Exercise brief:
Restate exactly, please, each line of the listing from the one with "December (92, 421)" to the last, including both.

········

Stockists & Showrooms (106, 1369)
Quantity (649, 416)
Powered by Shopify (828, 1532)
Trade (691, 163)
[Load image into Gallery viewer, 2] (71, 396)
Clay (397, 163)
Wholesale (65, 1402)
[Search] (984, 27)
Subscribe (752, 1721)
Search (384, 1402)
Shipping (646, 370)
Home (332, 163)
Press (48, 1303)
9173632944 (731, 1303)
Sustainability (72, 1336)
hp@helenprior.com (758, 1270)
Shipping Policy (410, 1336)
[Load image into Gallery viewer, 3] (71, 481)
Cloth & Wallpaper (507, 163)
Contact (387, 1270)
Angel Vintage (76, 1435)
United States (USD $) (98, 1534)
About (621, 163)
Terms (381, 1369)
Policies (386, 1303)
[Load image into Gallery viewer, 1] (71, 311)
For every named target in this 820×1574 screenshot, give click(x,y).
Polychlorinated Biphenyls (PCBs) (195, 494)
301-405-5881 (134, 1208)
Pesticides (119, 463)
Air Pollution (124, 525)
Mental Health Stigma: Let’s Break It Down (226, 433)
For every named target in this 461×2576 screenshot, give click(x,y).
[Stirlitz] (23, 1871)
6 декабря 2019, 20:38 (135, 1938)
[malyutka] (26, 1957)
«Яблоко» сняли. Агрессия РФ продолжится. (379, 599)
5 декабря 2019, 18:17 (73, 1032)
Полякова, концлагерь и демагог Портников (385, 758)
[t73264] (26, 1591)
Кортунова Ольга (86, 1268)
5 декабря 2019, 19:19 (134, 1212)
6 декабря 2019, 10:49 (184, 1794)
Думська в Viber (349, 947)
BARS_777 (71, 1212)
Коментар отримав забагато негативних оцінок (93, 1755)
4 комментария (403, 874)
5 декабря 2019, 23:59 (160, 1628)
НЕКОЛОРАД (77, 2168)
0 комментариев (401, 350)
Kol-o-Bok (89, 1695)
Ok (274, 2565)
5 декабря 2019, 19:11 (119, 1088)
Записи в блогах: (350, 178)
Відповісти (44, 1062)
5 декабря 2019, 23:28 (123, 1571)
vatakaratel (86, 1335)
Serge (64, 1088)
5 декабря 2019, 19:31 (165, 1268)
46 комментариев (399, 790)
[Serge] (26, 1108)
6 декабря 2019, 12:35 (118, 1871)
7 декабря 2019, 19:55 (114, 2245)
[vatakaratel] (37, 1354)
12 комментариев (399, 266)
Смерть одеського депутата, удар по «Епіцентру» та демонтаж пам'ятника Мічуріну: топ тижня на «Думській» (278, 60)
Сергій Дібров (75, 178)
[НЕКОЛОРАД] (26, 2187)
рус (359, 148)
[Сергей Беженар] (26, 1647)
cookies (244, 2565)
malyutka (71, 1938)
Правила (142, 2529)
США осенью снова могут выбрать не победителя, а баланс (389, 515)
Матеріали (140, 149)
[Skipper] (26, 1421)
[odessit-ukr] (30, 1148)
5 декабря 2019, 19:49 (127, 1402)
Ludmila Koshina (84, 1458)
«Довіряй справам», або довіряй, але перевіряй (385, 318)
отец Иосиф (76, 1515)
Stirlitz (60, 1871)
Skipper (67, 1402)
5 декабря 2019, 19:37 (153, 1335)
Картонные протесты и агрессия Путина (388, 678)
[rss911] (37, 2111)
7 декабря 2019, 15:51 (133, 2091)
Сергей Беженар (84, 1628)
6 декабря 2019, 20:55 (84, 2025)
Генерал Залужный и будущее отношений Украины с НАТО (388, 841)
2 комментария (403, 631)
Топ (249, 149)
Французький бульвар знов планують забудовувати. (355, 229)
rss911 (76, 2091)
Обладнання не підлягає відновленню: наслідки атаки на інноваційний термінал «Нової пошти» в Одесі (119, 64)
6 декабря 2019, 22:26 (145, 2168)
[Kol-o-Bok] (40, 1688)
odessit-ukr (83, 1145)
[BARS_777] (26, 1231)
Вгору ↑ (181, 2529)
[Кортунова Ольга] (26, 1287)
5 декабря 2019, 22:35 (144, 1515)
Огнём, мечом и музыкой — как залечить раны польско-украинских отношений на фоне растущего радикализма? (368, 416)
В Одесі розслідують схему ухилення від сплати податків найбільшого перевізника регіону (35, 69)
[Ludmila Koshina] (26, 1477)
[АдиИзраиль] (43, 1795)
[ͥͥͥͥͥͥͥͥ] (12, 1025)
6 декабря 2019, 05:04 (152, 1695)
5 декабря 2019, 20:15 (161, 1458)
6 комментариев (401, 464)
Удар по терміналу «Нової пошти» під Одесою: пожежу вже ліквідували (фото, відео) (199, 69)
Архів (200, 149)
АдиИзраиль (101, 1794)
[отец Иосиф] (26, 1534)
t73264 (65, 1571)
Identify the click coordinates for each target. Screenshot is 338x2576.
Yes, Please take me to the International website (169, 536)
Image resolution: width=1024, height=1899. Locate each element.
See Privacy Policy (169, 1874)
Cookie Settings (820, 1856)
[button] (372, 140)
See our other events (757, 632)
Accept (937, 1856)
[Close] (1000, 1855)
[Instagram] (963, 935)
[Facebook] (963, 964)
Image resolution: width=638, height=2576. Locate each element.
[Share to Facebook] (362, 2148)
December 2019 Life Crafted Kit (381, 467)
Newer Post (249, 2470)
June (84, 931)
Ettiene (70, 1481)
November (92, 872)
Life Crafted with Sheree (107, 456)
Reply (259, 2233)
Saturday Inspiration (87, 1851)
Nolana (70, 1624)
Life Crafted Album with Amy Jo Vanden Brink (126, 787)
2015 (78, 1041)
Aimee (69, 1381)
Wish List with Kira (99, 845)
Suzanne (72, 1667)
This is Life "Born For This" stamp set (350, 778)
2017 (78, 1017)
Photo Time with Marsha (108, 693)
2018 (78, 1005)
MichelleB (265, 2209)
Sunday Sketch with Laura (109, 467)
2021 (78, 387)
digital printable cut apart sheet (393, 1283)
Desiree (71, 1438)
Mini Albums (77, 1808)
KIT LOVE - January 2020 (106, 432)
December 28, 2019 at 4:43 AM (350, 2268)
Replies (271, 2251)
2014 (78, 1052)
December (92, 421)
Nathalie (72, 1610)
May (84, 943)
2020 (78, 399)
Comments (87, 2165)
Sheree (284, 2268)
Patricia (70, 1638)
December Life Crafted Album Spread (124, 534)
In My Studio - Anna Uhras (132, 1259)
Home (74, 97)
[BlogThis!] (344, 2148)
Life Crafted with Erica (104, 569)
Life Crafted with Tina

········

Problem solution:
December (92, 421)
Nathalie (72, 1610)
May (84, 943)
2020 (78, 399)
Comments (87, 2165)
Sheree (284, 2268)
Patricia (70, 1638)
December Life Crafted Album Spread (124, 534)
In My Studio - Anna Uhras (132, 1259)
Home (74, 97)
[BlogThis!] (344, 2148)
Life Crafted with Erica (104, 569)
Life Crafted with Tina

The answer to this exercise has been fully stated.